Stored data
+++
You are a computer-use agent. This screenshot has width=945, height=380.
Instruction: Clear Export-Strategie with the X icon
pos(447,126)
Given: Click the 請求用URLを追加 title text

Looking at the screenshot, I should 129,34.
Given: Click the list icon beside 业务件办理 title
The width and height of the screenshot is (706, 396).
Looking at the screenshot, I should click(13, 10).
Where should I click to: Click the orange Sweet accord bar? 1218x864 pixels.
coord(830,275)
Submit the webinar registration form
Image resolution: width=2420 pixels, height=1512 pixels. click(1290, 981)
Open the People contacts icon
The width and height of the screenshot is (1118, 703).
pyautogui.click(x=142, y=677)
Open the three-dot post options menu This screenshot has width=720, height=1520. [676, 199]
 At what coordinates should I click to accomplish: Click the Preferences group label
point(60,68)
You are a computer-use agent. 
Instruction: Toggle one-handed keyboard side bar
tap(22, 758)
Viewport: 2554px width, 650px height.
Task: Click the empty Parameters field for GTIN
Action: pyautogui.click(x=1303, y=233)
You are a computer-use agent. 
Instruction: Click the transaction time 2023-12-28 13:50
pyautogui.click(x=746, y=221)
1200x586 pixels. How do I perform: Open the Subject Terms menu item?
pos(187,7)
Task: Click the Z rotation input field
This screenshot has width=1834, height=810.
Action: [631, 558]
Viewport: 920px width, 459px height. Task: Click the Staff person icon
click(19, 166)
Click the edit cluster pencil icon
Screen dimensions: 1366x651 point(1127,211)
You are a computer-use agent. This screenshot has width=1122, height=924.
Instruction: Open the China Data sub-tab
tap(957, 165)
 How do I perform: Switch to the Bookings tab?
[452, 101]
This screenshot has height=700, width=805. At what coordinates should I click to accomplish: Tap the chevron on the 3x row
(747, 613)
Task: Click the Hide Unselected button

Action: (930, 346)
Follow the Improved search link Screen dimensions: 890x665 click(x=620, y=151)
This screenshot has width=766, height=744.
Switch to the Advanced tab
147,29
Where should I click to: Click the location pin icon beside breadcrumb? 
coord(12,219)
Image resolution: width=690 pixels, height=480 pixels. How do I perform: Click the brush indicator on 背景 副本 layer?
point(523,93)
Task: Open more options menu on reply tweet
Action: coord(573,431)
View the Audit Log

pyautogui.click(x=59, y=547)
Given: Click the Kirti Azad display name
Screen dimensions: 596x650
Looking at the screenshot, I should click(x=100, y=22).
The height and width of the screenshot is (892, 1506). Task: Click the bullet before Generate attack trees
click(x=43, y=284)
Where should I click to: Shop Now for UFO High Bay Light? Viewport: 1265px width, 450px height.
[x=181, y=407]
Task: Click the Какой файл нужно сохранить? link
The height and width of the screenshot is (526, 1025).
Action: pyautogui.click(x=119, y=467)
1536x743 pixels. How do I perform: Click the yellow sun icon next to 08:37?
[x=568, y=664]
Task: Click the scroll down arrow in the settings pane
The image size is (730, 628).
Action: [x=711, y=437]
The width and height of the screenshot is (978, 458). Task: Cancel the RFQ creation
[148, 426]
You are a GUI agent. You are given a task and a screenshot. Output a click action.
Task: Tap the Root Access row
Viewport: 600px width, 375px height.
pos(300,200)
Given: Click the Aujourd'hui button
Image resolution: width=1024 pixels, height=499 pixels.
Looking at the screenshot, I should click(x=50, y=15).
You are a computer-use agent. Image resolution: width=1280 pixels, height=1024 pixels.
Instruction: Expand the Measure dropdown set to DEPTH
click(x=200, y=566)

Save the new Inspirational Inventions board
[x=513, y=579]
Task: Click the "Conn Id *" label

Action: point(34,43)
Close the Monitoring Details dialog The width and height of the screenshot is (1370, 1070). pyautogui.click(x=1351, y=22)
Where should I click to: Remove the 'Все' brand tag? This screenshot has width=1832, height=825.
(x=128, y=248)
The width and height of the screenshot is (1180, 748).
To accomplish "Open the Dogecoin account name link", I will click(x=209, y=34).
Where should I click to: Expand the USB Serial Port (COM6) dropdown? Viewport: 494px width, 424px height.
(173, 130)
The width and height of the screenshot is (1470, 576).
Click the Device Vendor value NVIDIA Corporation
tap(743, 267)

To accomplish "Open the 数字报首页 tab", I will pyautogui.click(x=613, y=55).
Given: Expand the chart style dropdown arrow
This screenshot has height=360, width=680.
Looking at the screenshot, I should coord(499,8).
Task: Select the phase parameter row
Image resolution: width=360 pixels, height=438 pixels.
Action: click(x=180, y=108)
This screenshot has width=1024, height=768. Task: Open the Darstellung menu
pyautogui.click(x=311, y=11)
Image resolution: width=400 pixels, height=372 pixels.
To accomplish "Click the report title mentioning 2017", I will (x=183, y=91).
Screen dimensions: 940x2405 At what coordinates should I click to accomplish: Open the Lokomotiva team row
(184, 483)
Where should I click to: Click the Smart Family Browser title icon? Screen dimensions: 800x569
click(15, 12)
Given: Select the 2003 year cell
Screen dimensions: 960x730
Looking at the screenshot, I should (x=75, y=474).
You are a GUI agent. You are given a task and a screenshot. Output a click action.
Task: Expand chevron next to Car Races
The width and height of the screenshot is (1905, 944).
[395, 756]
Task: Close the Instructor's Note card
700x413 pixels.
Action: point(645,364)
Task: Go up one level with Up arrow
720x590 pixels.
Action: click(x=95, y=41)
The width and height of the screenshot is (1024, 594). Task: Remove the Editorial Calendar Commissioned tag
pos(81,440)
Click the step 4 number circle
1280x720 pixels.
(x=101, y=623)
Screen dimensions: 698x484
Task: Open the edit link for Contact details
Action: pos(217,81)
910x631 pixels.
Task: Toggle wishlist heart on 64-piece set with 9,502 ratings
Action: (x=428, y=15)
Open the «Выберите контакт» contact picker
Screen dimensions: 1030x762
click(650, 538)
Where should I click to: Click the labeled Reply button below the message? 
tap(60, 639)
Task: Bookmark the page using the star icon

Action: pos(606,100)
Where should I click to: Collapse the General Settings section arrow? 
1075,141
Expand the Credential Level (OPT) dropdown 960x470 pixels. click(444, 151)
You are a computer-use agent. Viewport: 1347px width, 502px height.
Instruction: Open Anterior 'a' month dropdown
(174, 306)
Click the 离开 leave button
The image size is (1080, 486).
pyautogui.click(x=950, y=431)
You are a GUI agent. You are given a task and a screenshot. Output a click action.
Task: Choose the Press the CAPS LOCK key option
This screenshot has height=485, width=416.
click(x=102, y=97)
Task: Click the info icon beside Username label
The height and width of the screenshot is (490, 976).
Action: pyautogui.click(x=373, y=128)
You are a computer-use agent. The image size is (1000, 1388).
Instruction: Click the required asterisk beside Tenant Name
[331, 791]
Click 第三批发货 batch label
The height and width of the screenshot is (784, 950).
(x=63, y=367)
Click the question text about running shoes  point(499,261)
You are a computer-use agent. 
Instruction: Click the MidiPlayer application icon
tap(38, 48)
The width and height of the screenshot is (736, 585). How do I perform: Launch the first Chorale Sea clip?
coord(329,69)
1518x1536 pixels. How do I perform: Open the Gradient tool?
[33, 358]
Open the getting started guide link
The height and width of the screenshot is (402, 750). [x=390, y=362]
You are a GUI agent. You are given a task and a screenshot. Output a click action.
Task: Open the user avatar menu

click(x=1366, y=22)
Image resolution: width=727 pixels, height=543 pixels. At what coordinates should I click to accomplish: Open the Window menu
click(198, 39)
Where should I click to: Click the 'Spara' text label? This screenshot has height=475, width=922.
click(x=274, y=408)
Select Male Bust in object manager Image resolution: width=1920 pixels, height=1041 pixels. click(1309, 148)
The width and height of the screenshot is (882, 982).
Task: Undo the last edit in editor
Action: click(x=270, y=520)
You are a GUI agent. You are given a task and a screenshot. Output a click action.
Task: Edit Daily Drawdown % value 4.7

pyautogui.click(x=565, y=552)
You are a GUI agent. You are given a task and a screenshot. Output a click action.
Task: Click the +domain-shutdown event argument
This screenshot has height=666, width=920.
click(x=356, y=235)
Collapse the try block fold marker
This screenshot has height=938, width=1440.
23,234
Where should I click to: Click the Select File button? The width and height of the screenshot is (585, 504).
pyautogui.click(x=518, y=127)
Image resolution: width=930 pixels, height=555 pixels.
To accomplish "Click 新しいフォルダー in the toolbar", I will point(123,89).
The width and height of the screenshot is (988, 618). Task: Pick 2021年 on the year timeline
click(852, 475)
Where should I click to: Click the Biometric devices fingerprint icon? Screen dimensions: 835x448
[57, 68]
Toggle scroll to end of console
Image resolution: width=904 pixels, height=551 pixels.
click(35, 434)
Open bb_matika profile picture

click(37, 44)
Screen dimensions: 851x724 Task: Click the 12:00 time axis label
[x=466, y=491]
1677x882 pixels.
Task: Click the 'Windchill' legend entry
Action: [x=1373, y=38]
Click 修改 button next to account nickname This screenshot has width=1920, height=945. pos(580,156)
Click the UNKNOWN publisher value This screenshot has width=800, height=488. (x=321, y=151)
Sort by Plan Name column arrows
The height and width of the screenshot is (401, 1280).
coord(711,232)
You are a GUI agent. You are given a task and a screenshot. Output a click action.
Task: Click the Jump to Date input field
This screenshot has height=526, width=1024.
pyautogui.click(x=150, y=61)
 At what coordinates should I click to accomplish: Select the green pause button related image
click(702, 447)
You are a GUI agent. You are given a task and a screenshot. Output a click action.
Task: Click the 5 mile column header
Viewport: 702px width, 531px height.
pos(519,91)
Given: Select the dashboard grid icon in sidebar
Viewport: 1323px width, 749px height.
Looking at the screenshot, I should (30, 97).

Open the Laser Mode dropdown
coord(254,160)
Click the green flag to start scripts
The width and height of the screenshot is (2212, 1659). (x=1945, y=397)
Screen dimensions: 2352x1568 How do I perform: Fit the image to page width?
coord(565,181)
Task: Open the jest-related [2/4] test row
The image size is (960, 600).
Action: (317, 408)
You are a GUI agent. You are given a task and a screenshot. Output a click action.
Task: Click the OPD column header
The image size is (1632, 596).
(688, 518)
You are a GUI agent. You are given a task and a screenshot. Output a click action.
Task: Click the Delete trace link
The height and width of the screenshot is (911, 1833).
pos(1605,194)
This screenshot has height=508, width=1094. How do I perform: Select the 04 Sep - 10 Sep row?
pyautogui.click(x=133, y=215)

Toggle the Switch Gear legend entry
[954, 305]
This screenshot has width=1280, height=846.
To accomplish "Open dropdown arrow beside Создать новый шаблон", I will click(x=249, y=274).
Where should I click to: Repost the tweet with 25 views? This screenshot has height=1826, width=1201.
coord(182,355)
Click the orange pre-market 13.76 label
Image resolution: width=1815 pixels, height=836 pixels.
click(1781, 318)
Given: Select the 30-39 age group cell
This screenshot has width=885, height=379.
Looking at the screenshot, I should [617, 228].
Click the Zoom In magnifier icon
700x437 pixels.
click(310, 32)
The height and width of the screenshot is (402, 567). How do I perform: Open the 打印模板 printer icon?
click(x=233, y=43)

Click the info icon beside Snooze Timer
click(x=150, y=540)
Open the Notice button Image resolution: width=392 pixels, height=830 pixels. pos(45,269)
+++
# Exercise objective
Copy all lines from the entries that contain the word "will".

# Result for this task
To accomplish "Open the Dogecoin account name link", I will click(x=209, y=34).
To accomplish "Open the 数字报首页 tab", I will pyautogui.click(x=613, y=55).
To accomplish "Click the report title mentioning 2017", I will (x=183, y=91).
To accomplish "Click 新しいフォルダー in the toolbar", I will point(123,89).
To accomplish "Open dropdown arrow beside Создать новый шаблон", I will click(x=249, y=274).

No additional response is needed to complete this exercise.